Last week, I traveled to Pocahontas County, West Virginia, nature's mountain playground situated between the Appalachian and Allegheny Mountains. I accompanied my friend, Ann B. Fiala, Founder of Reading Instruction Co., to do a special reading for the teachers of several school districts within the county and to introduce the curriculum that Ann has created for The Angry Thunderstorm [much more about this exciting event in my next posting].
Before we boarded our flight as we were departing Austin, Ann gave me a copy of the book, Follow The River by James Alexander Thom. She told me that I might find the story interesting because the setting of the story takes place in the area we would be visiting. Now, anytime Ann B. Fiala gives me a book, I can always count on it being an excellent read and I gladly accept it. So...I began my journey reading about another woman's remarkable journey.
Follow The River is based on the true story of Mary Draper Ingles, a young pioneer woman captured by the Shawnee Indians during the French and Indian War in 1755. Late into pregnancy and due to give birth any day, Mary was led away along with her two young sons, her sister-in-law and another gentleman from her settlement. At the time, they were the only known survivors to follow the bloody massacre of family members and friends in the Draper's Meadow settlement. During her captivity, Mary would be taken some six hundred miles from her home across uncharted territory that had yet to be traveled by the white man. Three days into this journey, she gave birth to a little girl.
From the onset of her captivity, the young woman knew that if she were to survive, she would have to keep her emotions low and her wit strong. Dignity became her tool for survival. Memory and instinct became her determination.

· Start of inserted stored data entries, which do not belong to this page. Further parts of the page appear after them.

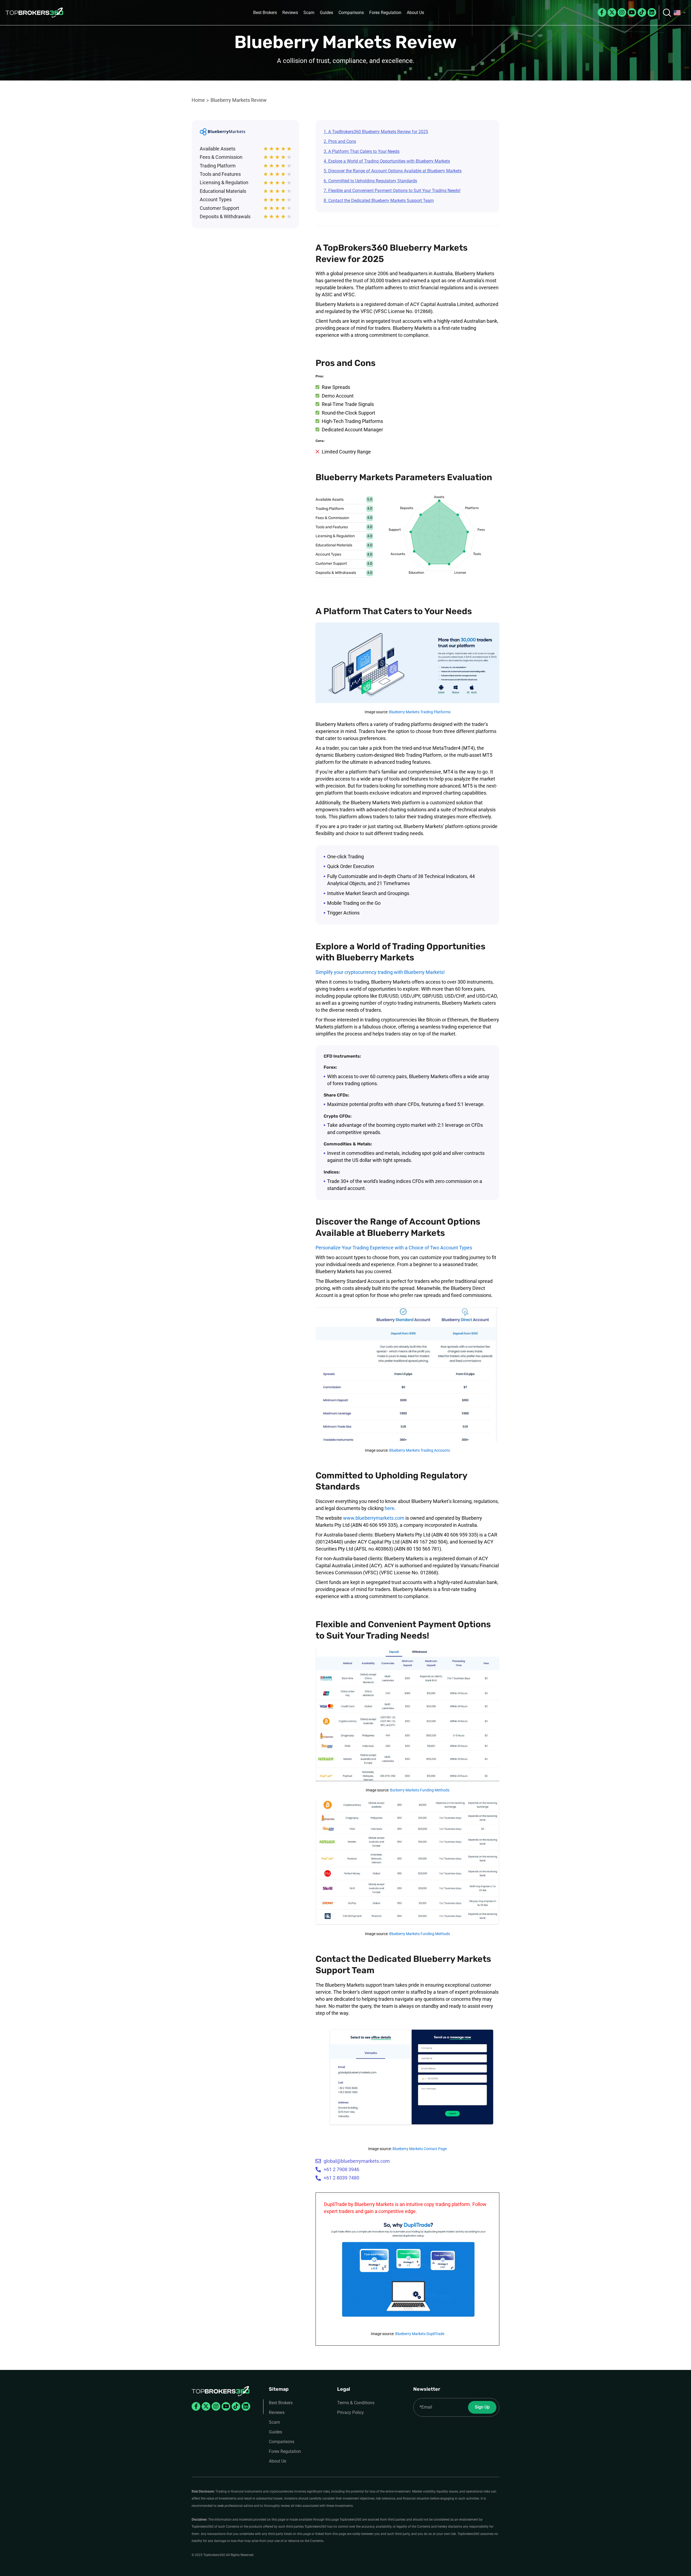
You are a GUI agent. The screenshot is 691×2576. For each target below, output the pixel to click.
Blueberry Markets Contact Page (419, 2149)
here (389, 1508)
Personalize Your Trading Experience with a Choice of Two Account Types (394, 1247)
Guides (326, 12)
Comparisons (351, 12)
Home (198, 100)
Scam (308, 12)
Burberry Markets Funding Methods (419, 1790)
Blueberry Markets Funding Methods (419, 1934)
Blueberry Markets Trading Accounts (419, 1450)
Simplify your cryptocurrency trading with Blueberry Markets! (380, 972)
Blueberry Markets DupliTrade (419, 2334)
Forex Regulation (385, 12)
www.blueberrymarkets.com (373, 1518)
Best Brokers (265, 12)
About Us (415, 12)
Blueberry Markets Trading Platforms (419, 712)
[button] (680, 12)
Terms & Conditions (355, 2402)
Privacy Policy (350, 2412)
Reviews (290, 12)
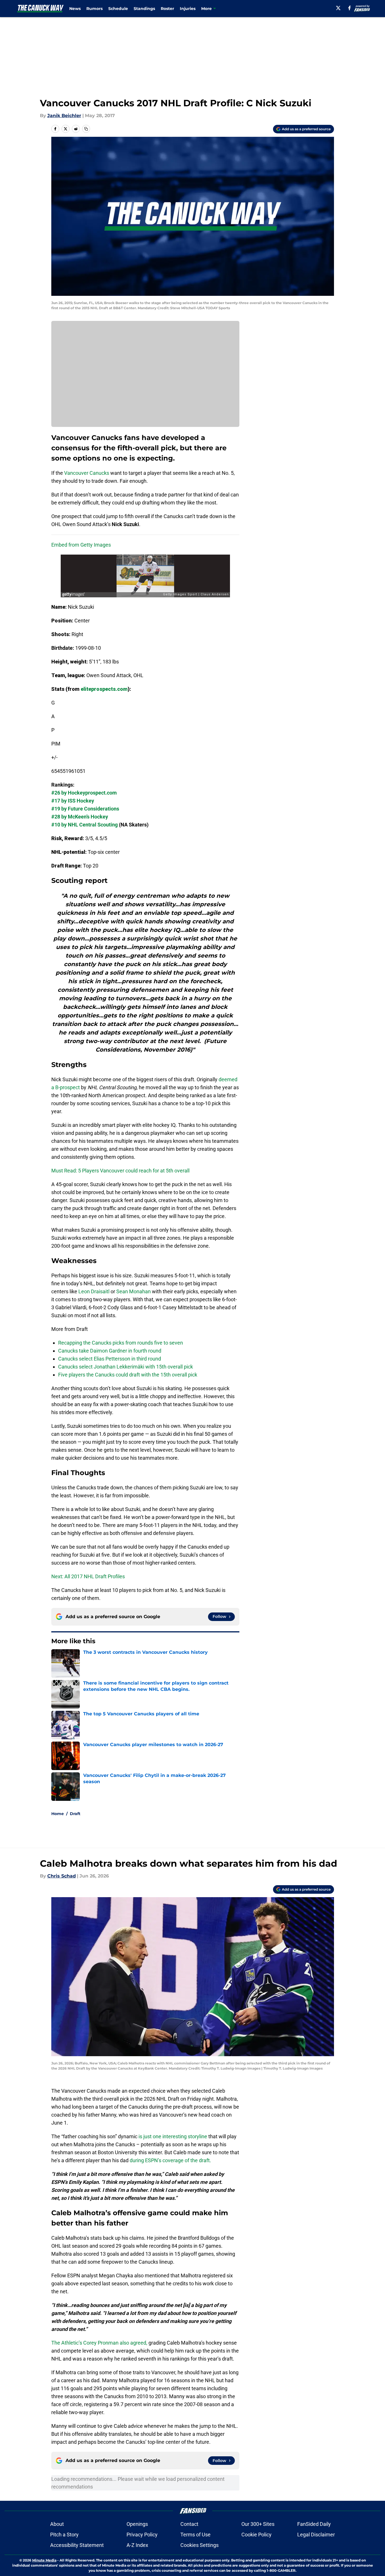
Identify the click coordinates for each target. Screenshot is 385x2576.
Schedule (118, 8)
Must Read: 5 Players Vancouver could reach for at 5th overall (120, 1171)
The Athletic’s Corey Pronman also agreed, (99, 2343)
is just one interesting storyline (172, 2136)
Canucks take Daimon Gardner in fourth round (109, 1351)
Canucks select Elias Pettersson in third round (109, 1359)
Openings (137, 2524)
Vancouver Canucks (86, 473)
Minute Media (44, 2560)
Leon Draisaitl (93, 1291)
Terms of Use (195, 2535)
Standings (144, 8)
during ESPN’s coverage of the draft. (170, 2160)
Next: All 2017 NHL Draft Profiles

The dream of a return to Draper's Meadow [and to her husband whom she assumed to be alive] became her purpose.
The hardships she faced along the trail were equaled to the hardships she faced upon arriving at the Indian camp. She witnessed her fellow captors run the gauntlet. She was made to watch as some of the captives were burned at the stake. Her days were spent working endlessly for the two French traders, sewing shirts for trade with the Indians. Her sons were taken from her. She was sold to the two French traders and forced to work in the salt camp. The ultimate sacrifice came when she made the decision to leave her baby in order to make her escape and arduous journey home.
Follow The River leaves nothing to the imagination in this incredible account. The terrain. The scenery. The weather. The wildlife. [I read that the author actually walked the route of Mary Draper Ingles return so that he could provide the most accurate account possible.] As a visitor to this beautiful, inspiring, yet still somewhat wild part of the country, I was able to connect with the tribulations of this remarkable woman. While we often hear about resourceful men who settled our great nation, it was a welcome change to read a story about a woman who managed to do something that no man of her time would ever dare to do.